I was so taken aback... here was this woman in a stable situation, with a job an appartement a boyfriend, who wanted children soon, but NOT NOW. The very idea of unplanned accidental pregnancy has completely disappeared in my French culture and makes women so unconfortable. It's WHEN and HOW you want it otherwise it's abortion time... I didn't comment on her choice of course but I've thought about her a couple of time since then...

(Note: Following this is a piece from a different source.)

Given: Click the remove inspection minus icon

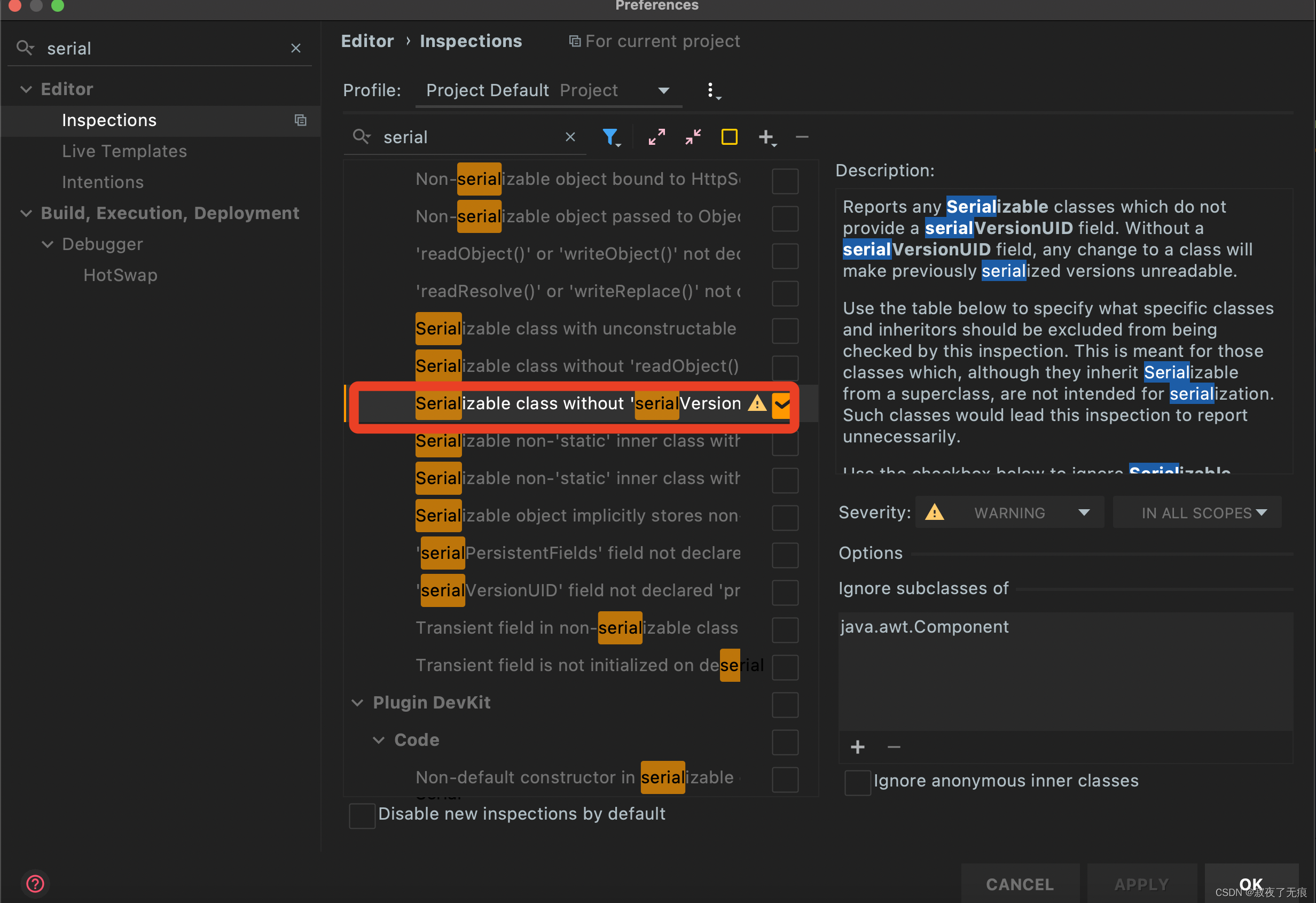Looking at the screenshot, I should coord(802,137).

These are such great points. None of my kids so far have been surprises necessarily, but our first was "unplanned." When talking about her though I usually clarify between "unplanned" vs "unexpected" because we were charting and I am fortunate in that my cycle is pretty regular, even amidst stressful seasons, so we knew we were taking a risk 😅
But with our first I remember telling friends that I kind of wanted to accidentally get pregnant because it would take the decision out of my hands, and when it was all up to my husband and me it felt almost arrogant to say "yes, we're ready." Of course we weren't ready! We would never have really been ready, but the beauty of NFP is that it really lays bare one's reasons for wanting to avoid pregnancy, and sometimes deep down you're not really that committed to avoiding and you use a day that's "not that fertile"....
At the same time, when we felt "ready" to try for a third, we ended up not conceiving at first, and then when we did conceive, we lost that baby a couple months later. I now have a snoozing four-month-old strapped to my chest as I type this, but my entire pregnancy with her was a reminder of how little it is up to us. If we could plan everything, we would have had a different baby many months before this, but we can't, and that idea that we aren't perfectly in control of our own family size and spacing of children is hard to grapple with, and I can imagine it would be even harder for people who are so used to things like HBC or other medical interventions being normal parts of life.